Wikipedia:Featured article candidates/Copyleft/archive1
The article is complete, well-structured, and well-written: it explains clearly what copyleft is; how and why it originated; the various forms it takes; and the views of both its opponents and proponents. The writing is of high quality. Sietse 13:38, 5 Dec 2004 (UTC)
- Object. Insufficient references. Johnleemk | Talk 13:56, 5 Dec 2004 (UTC)
- I disagree, i think there are sufficient links for reference, this is more of a concept article than something with verifiable scientific resources. Support Alkivar 23:23, 10 Dec 2004 (UTC)
- Support. I actually read this entire article, and found it to be very informative.
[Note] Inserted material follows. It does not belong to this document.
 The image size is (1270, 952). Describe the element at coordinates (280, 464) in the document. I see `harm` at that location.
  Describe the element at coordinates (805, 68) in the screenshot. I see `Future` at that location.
Masterhomer 10:43, 11 Dec 2004 (UTC)
- Object. No references. External links are not enough. I would find it hard to beleive there is nothing in print that covers this. Also I'm sure there are available legal opinions on the concept. A reliable external link is acceptable as a reference if it is formatted properly as shown in the link I've just given. That is basically assurance that the author has used the material there for material in the article or to fact check it. Otherwise the link could be entirely for additional informative material for the interested reader. That is a critical difference. - Taxman 18:42, Dec 13, 2004 (UTC)
Moved to "Former Featured Article Candidates"
[edit]End of January 2005 Copyleft was moved from FAC to FFAC. I didn't want to comment here before, because of having largely contributed to the article myself (well, call it false modesty).
Anyway, I thought making it a Featured Article would have been slightly to early. There are still some issues to be sorted out first:
- Discussions on whether copyleft should be primarily approached from GNU/FSF/RMS/software/license-by-copyright-law approach(es), or primarily from an umbrella approach about the copyleft principle keep popping up (very interesting discussion!)
- I tried twice to elaborate the example of how Wikipedia tackles the difficult problem of being copyleft for a unique object. Moved the second version (after being removed from the copyleft article) to BDFL, but there also it was removed. This second version of that contribution can now be found here. Still think this example might clarify the copyleft concept: not having been able to find a clear example not relating to wikipedia, the contribution however remains subject to both "self reference" and "original research" objections.
- ... see above ... e.g. more "source references" might be great!
- The article is still definitely too long (... I guess resulting from too many attempts of people to make their favourite approach crawl up to the first paragraph - see Talk:copyleft).
- The short definition (= first paragraph) is still not completely OK -IMHO-, as it seems to exclude copyleft being implemented outside a "license-by-copyright-law" framework...
- ...
I plan to contribute to such improvements as much as I can, and promise to relist copyleft as FAC, once I feel at ease most of it has been covered appropriately!